One of my goals in 2017 is to get more heavily involved in structuring and negotiating deals with entrepreneurs. Most people in this space understand the basic mechanics of equity and debt deals, but there can be several nuances to them. In my experience, many of the terms outlined in the term sheets that I’ve seen rarely get put to practice, but when they do, it can become a really big deal really fast. For example, redeemable preferred stock is an often misunderstood term that many investors don’t understand and often confuse with participating preferred stock. There are a several types of preferred stock, but I’m going to discuss the differences between redeemable preferred and participating preferred stock.

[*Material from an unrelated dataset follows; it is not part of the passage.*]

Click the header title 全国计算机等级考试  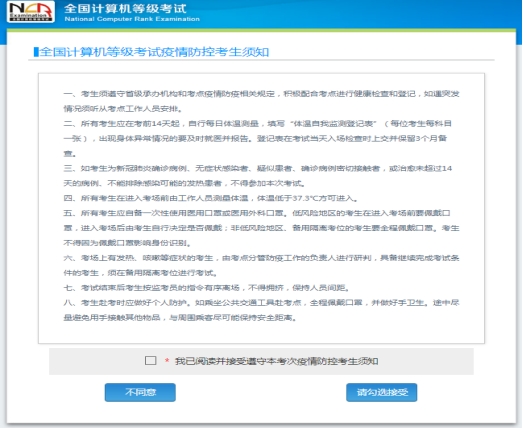point(125,8)
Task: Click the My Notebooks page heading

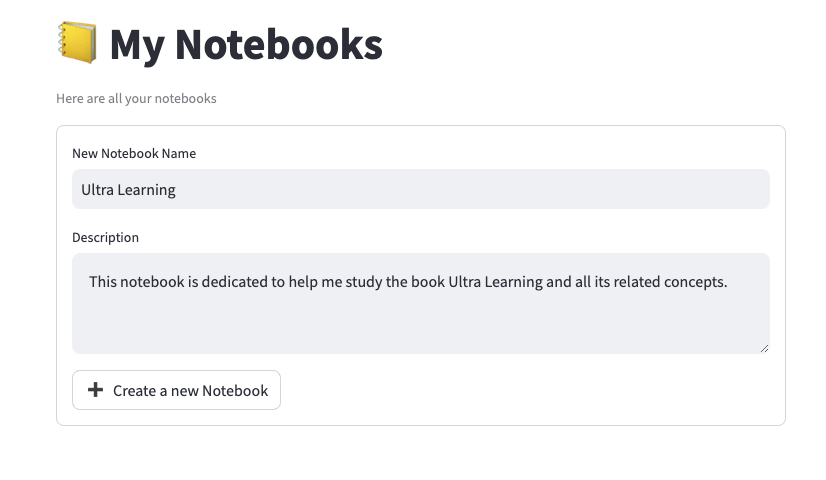Action: (245, 44)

Participating preferred stockholders are entitled to a predetermined interest payment and have the right to convert to common shares. Converting to common shares is advantageous in that it allows one to participate on an equity basis if the company is ever sold or goes public. Common shareholders are not guaranteed an interest payment like preferred stockholders, but they are guaranteed the right to their piece of the pie once the preferred stock holders and note holders receive their share. In most cases, investors negotiate for participating preferred shares because it protects the investor in case he or she has paid too much for the shares and it motivates the entrepreneur to not sell the company too early at a low valuation. It is possible for entrepreneurs to negotiate a capped participating preferred, which essentially puts a limit to how much investors are paid back in the event of a sale. I certainly encourage entrepreneurs and investors to learn more about this feature.
Redeemable preferred stock (RPS) is different from participating preferred stock in that it is more like a loan to a company versus a pure equity investment. RPS is simple – I invest $2M for 2 years at a 10% interest rate and when the company is sold, say for $5M, I am guaranteed $2.4M, and the remaining $3.6M is split with the common stockholders. Unlike participating preferred stock, RPS holders cannot participate in the remaining $2.6M because their shares do not convert into common. There aren’t very many circumstances where redeemable preferred stock is preferred over participating preferred, but they are used. In fact, redeemable preferred stock is often paired with common stock, as this combination guarantees that the investor is paid back what they are owed and it gives them the opportunity to participate in the future potential upside of the company, which is what most investors ultimately want anyway.
In summary, it is important for both entrepreneurs and investors to take the time to understand the differences between redeemable preferred stock and participating preferred stock. When either party is confused it can cause major problems down the line. So be sure you have an experienced attorney, or someone familiar with these terms, to ensure that everyone gets what they want and the deal doesn’t go sour.